◆ Record extracts ◆
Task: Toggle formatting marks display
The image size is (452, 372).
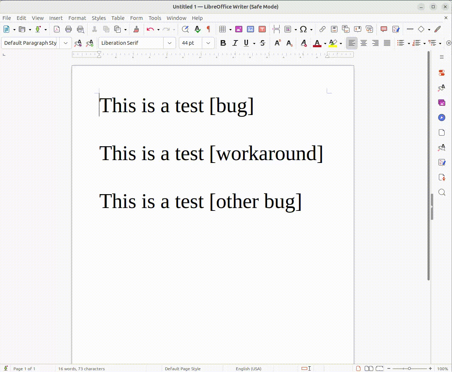Action: pos(209,29)
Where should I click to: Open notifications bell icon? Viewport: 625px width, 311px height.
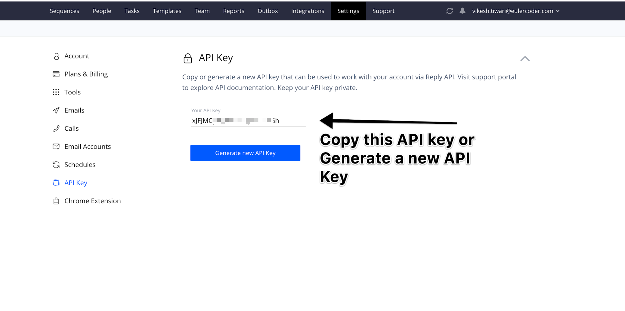tap(462, 11)
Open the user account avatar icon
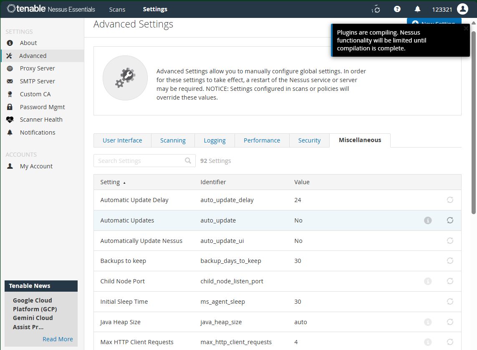 462,9
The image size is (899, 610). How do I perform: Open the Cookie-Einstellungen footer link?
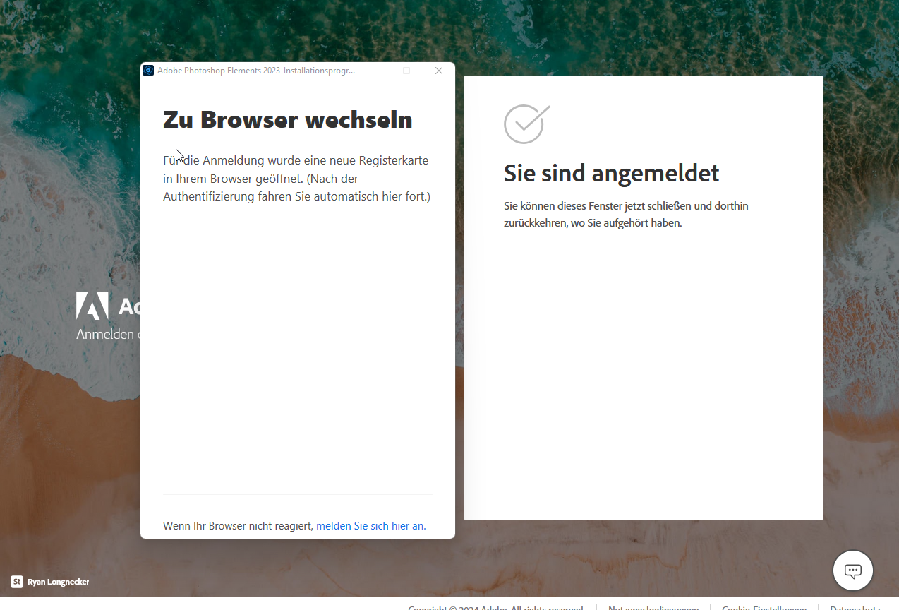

◆ Your objective ◆
Exactly the lines from the one with "Where should I" through the end of the entries above must be written out, and no pictures may be included.

◆ Output of the task ◆
Where should I click to: Open notifications bell icon? Viewport: 625px width, 311px height.
tap(462, 11)
Open the user account avatar icon
 462,9
The image size is (899, 610). How do I perform: Open the Cookie-Einstellungen footer link?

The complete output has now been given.